We’ve known for several months that Christian and I were going to be in D.C. this past weekend for the baptism of our new godson, and percolating in the back of my mind was, “Well, we’re not there to sight see, but maybe we can do one thing, and if that’s the case, I know what I want to do. I want to at least see a space shuttle!”

But I knew I needed to be available to my cousin, so it wasn’t until Friday afternoon, as I was frantically shoving groceries into the refrigerator and prepping for a mountain of cooking to keep the kids and their weekend caregiver in food while we were gone, that she called and confirmed there was time on Saturday afternoon for us all to meet out at Dulles.

Visiting the air and space museum evoked many thoughts and emotions, and I will probably process at least one more of those on this blog, but today is for the space shuttle. I’ve been a complete sucker for space as long as I can remember, from stargazing to Star Wars to E. T. and Star Trek. I nearly cried when got my bearings in the museum and caught sight of the nose cone peeking from the space wing.

Throughout the afternoon, whenever my cousin and her husband needed to take care of the baby or the preschooler, I returned to that hangar to marvel, to try to memorize what it felt like to inhabit the same place.

I thought I was prepared for the size, but I wasn’t. It was so big. When I finally made it around to the back and the main engines, it was hard to process that what I was seeing were the small engines, compared to the boosters that take center stage during liftoff.

And then, it didn’t look like I expected it to look. From a distance, on a launch pad, on touchdown, the shuttles looked black and white, but up close most of that black is gray, the tiles fading as they get older. And the patchwork of small panels contains lots of text—each tile unique to that specific spot.

The white siding looks not like ceramic or painted metal, as I’d expected, but like…potholders.
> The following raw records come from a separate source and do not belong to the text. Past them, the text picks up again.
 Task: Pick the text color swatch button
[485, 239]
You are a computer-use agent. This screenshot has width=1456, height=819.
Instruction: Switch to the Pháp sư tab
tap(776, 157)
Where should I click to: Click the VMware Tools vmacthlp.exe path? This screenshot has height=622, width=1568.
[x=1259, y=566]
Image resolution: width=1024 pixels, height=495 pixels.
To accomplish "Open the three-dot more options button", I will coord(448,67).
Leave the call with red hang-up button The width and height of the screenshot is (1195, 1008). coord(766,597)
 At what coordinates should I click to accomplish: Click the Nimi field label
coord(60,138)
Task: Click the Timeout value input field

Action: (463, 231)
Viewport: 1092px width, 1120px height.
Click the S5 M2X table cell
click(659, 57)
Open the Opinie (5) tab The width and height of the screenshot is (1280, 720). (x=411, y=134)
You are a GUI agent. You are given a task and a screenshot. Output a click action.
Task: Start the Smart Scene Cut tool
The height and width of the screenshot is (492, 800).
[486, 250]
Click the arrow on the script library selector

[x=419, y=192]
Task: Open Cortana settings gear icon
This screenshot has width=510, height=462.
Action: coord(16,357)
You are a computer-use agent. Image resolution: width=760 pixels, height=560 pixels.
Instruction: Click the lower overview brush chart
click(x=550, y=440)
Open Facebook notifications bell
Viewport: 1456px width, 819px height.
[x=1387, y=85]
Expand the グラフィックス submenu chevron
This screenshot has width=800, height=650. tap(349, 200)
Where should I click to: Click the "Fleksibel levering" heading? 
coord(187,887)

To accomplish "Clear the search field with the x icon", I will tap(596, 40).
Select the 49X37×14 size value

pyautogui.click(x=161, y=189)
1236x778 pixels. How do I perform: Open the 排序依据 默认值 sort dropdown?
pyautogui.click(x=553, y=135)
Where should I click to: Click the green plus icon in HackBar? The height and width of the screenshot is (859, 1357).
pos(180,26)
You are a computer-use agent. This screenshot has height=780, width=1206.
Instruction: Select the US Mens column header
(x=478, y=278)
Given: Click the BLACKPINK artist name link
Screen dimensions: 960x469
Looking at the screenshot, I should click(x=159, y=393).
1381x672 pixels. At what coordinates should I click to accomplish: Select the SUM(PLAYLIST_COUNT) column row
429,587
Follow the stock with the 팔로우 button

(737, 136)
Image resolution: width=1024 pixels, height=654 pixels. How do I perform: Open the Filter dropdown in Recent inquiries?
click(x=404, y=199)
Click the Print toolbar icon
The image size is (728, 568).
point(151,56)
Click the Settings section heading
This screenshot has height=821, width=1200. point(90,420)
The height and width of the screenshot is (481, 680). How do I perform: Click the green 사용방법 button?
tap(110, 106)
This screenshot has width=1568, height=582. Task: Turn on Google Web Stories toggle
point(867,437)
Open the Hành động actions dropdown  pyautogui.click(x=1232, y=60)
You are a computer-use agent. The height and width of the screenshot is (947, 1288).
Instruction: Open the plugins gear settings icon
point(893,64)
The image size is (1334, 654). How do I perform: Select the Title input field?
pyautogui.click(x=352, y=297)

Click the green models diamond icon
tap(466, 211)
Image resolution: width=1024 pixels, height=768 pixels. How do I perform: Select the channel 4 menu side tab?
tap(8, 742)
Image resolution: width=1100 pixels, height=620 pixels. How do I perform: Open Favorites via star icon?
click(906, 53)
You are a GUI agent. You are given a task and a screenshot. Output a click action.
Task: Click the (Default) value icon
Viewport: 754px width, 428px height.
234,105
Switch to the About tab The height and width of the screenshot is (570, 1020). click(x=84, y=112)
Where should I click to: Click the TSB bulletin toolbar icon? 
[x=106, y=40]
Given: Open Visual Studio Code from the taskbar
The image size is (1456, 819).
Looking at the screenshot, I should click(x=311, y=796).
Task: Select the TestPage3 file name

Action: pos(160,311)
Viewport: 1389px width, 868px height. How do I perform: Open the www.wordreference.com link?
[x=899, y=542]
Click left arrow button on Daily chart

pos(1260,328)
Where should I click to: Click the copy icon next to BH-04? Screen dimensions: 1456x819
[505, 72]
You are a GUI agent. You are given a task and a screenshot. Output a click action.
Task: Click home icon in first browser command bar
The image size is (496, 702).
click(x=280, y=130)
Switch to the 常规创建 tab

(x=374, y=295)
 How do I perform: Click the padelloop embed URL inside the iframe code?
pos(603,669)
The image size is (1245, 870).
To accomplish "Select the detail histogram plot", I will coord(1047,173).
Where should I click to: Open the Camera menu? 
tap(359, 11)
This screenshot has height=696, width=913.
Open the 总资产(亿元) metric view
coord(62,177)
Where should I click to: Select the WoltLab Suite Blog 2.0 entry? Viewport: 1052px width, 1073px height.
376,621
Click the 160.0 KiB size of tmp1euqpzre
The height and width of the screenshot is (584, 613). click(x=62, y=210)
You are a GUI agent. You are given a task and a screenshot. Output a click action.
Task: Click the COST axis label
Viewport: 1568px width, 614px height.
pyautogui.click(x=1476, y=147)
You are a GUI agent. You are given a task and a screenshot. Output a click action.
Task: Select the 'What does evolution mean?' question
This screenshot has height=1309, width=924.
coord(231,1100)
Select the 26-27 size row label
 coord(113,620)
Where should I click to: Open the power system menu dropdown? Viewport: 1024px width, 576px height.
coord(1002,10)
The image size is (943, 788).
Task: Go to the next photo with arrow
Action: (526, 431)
Up close, the space shuttle looks like it’s made of papier mache. The tips of the wings reminded me of those fold-up cars they give the kids at Steak and Shake. And this is what went to space!

Look at those vertical tiles below the engine. Doesn’t that look like cardboard????

I crashed three different docent tours over the course of the afternoon, learning new things every time. I couldn’t stop taking pictures.

New bucket list: someday, get to see the inside of one.